In most anomaly detection problems, a lot of normal data is given, and the task is to detect
anomalies that deviates from the normal data. 
**Anomaly detection** algorithms model the data distribution and then report samples atypical in the distribution as anomalies.

There are various **ML** algorithms which are used for **Anomaly Detection**, in the notebook below we will explore some of those **ML** algorithms. Its hard to find datasets for **Anomaly Detection** hence we will mixture of Fraud, synthetic and vision data.


Some of the ML algorithms we will explore are:
1. Density-Based Anomaly Detection method like, **DBSCAN**.
2. Support Vector Machine-Based Anomaly Detection, **One Class SVM**.
3. Decision tree-Based Anomaly Detection, **Isolation Forest**.
4. Deep Neural Network-Based Anomaly Detection, **Autoencoders**.
5. GANs-Bases Anomaly Detection, **GANomaly**.

Some of the techniques like **DBSCAN** and **One Class SVM** are traditional **ML** techniques and others like **GANomaly** are cutting edge model deep learning techniques. Also there are many other methods which have been successfully applied to **Anomaly Detection** above list is a representative yet wide selection of methods in literature.

## Methods
### DBSCAN

**Density-based spatial clustering of applications with noise (DBSCAN)** is a very popular clustering algorithm proposed by Martin Ester et.al.

☆ ☆ ☆ ☆

- _PROBLEM SET_:
**a)** In the anomaly detection passage, which algorithm is given as the decision tree-based method?
**b)** Write out the anomaly detection passage word for word between "In most anomaly" and "Anomaly Detection, **GANomaly**.", inclusive.

☆ ☆ ☆ ☆

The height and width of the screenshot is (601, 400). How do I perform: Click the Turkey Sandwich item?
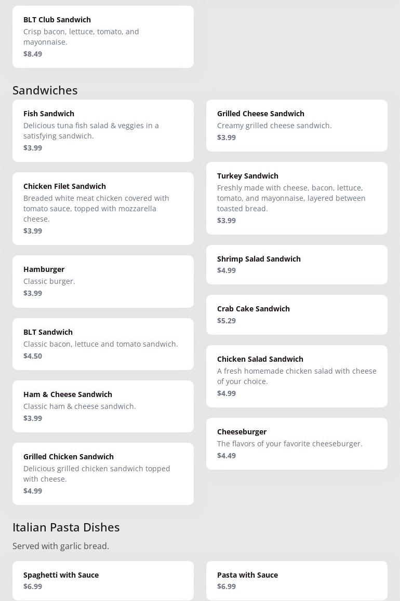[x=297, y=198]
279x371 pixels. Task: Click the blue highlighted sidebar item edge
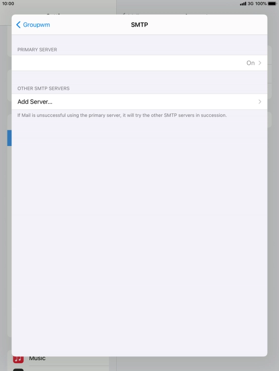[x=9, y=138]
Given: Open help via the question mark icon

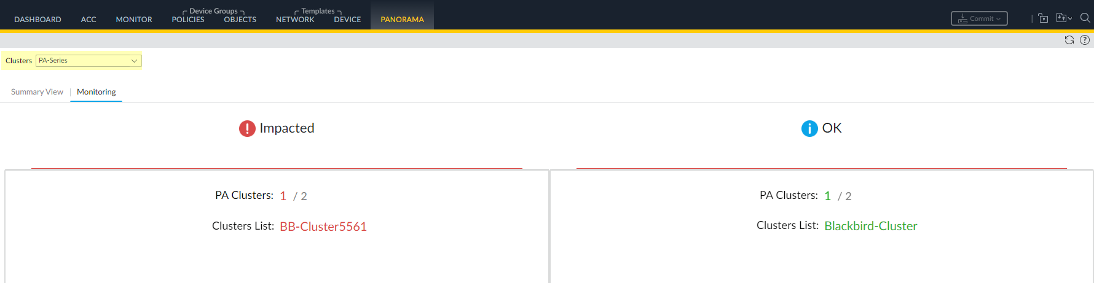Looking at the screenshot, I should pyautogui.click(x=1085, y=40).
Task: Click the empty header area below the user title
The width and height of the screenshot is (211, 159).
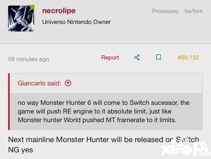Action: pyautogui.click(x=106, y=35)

☆ ☆ ☆ ☆

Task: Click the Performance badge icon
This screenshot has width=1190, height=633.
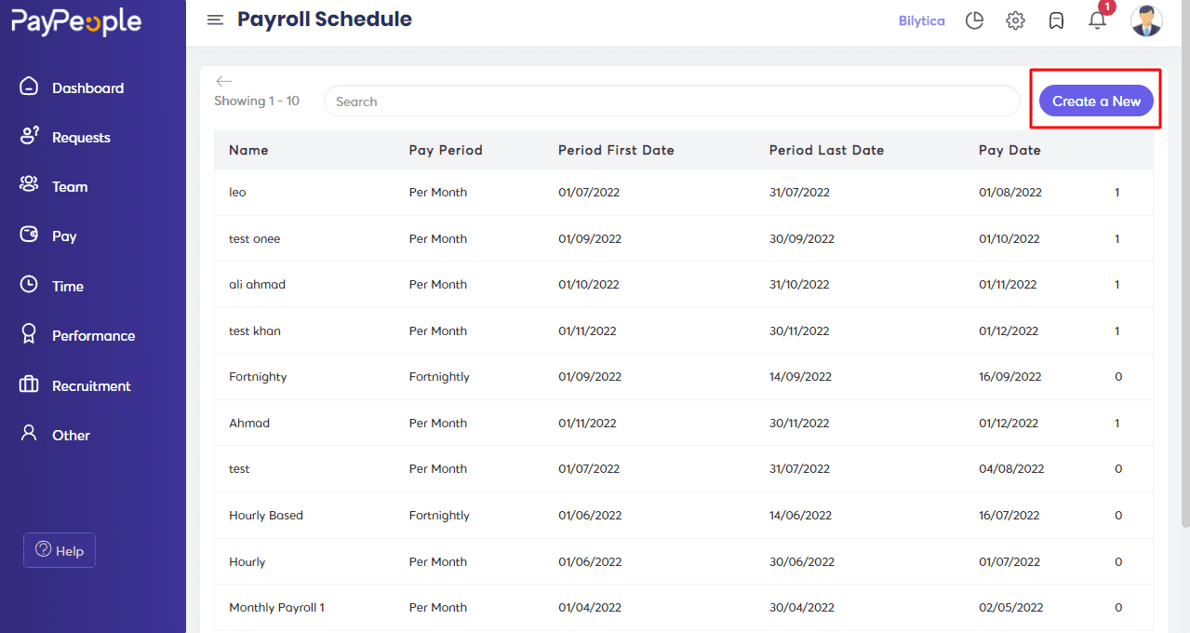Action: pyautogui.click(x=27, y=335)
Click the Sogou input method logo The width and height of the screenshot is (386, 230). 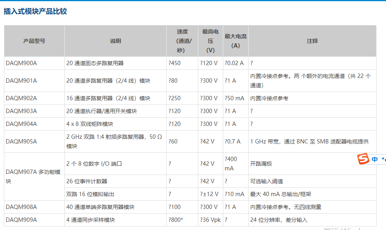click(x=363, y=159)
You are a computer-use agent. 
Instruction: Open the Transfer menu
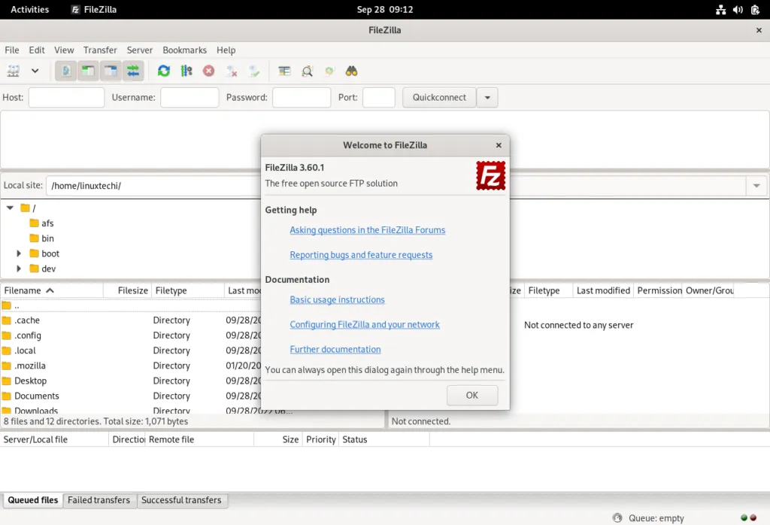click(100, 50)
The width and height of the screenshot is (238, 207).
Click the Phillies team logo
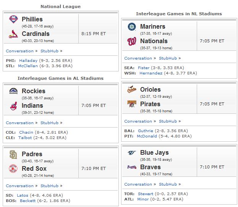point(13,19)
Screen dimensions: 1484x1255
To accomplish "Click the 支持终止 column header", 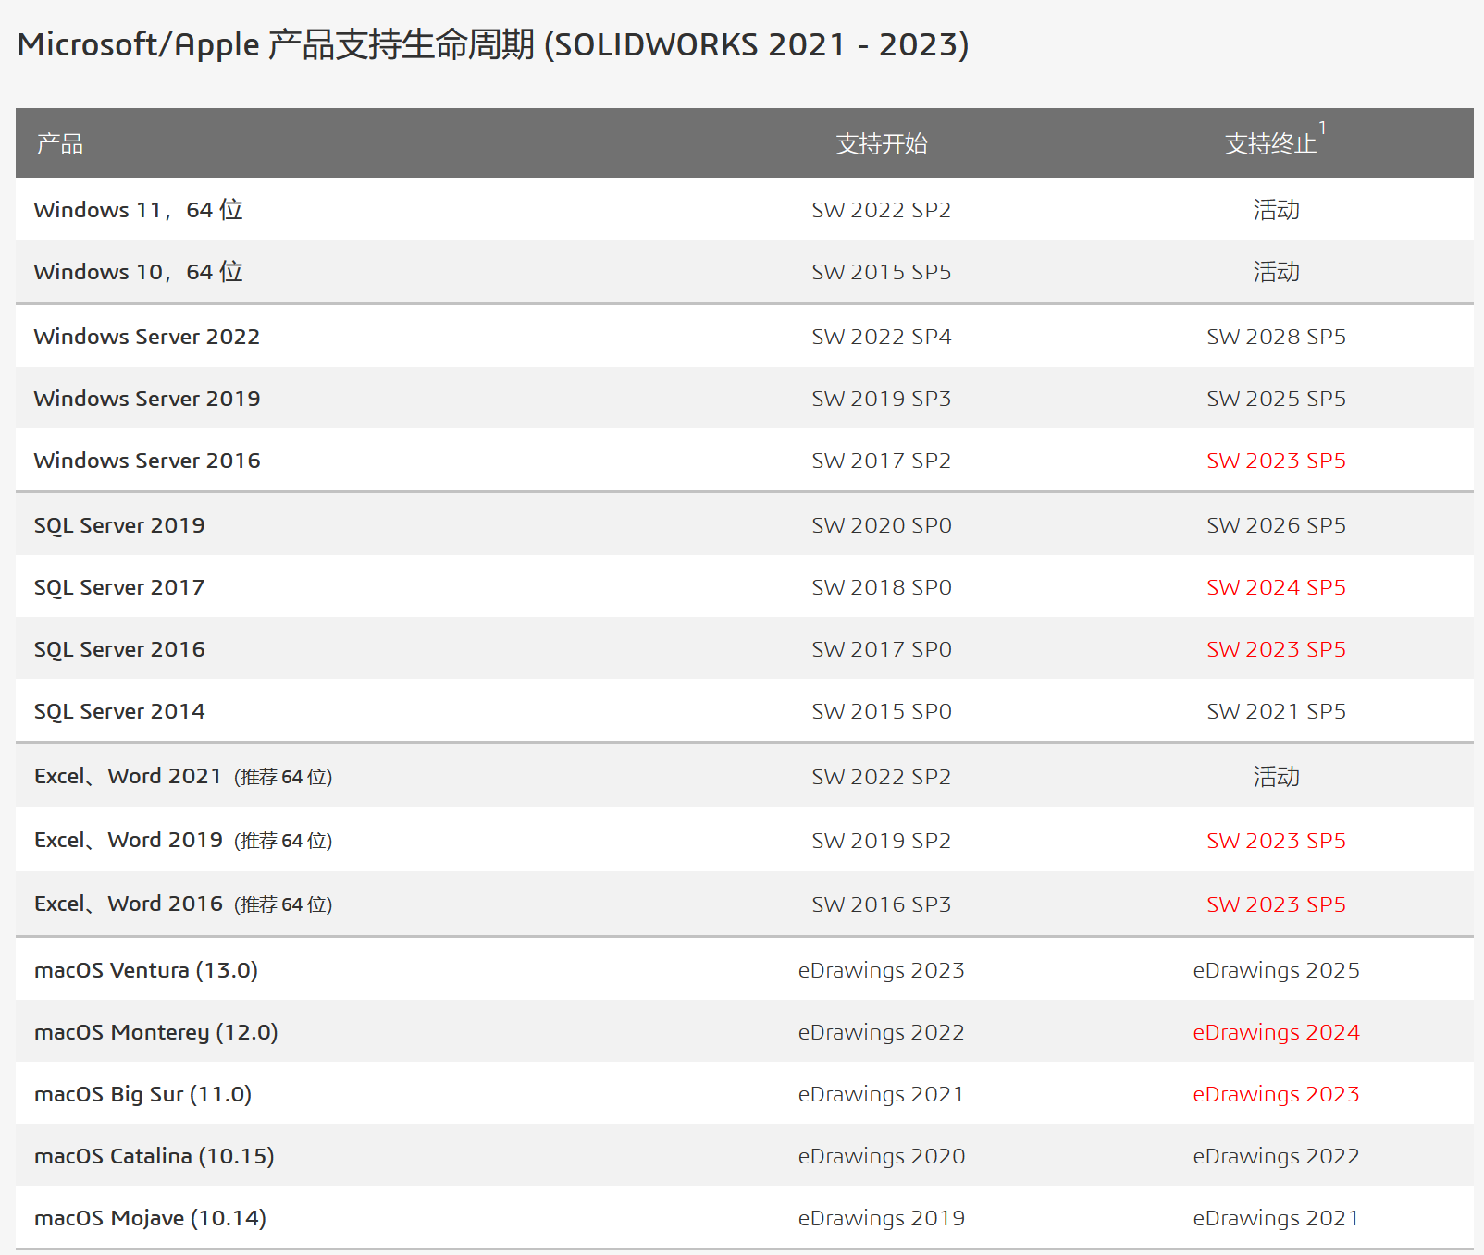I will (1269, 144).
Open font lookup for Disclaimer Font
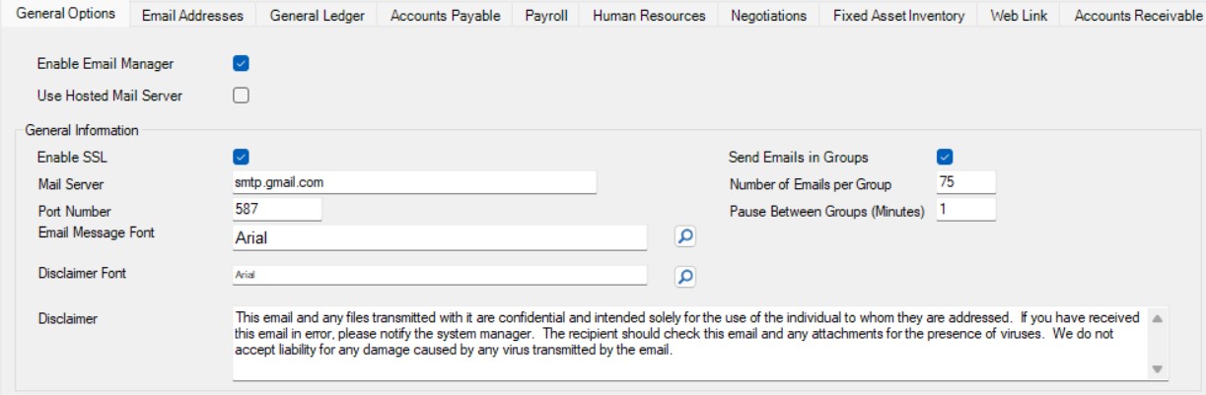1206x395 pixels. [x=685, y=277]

☆ ☆ ☆ ☆

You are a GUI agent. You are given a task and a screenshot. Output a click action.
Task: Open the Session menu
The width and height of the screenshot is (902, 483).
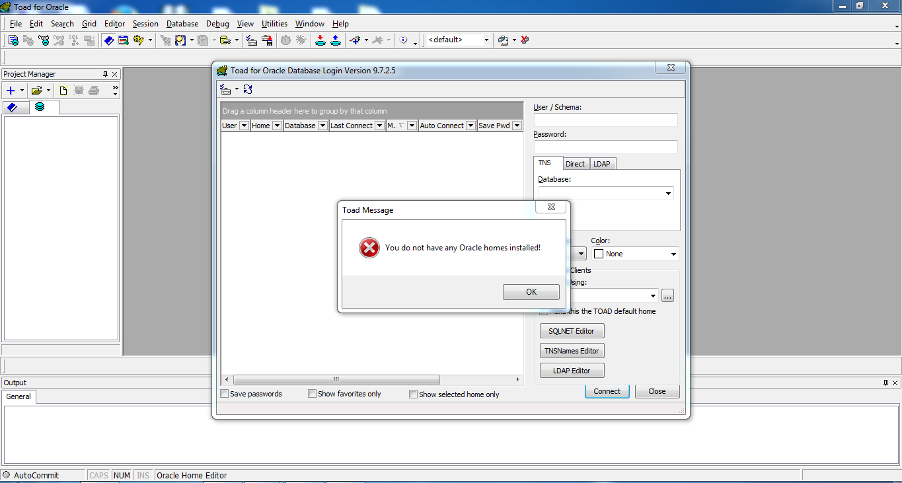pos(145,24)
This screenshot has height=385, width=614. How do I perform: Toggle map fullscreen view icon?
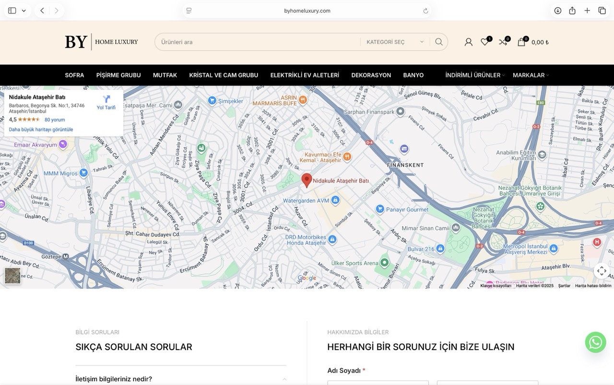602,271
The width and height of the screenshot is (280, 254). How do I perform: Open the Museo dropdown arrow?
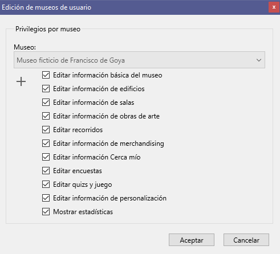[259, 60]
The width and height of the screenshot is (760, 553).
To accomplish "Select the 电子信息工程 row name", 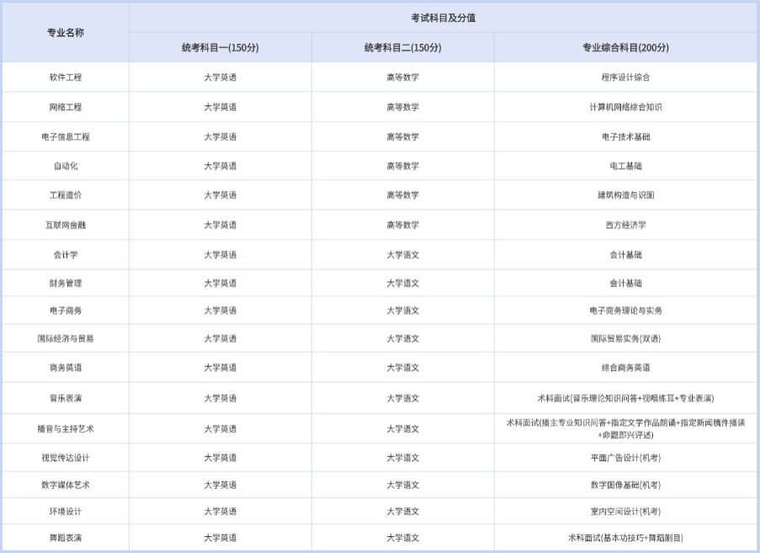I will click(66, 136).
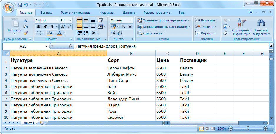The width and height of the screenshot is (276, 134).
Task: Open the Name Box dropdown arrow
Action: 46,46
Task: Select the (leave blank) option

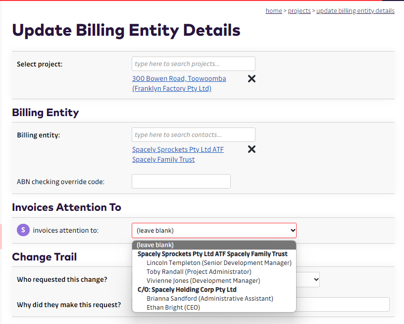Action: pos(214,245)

☆ ☆ ☆ ☆

- _FULL ANSWERS_:
**a)** Isolation Forest.

**b)**
In most anomaly detection problems, a lot of normal data is given, and the task is to detect
anomalies that deviates from the normal data. 
**Anomaly detection** algorithms model the data distribution and then report samples atypical in the distribution as anomalies.

There are various **ML** algorithms which are used for **Anomaly Detection**, in the notebook below we will explore some of those **ML** algorithms. Its hard to find datasets for **Anomaly Detection** hence we will mixture of Fraud, synthetic and vision data.


Some of the ML algorithms we will explore are:
1. Density-Based Anomaly Detection method like, **DBSCAN**.
2. Support Vector Machine-Based Anomaly Detection, **One Class SVM**.
3. Decision tree-Based Anomaly Detection, **Isolation Forest**.
4. Deep Neural Network-Based Anomaly Detection, **Autoencoders**.
5. GANs-Bases Anomaly Detection, **GANomaly**.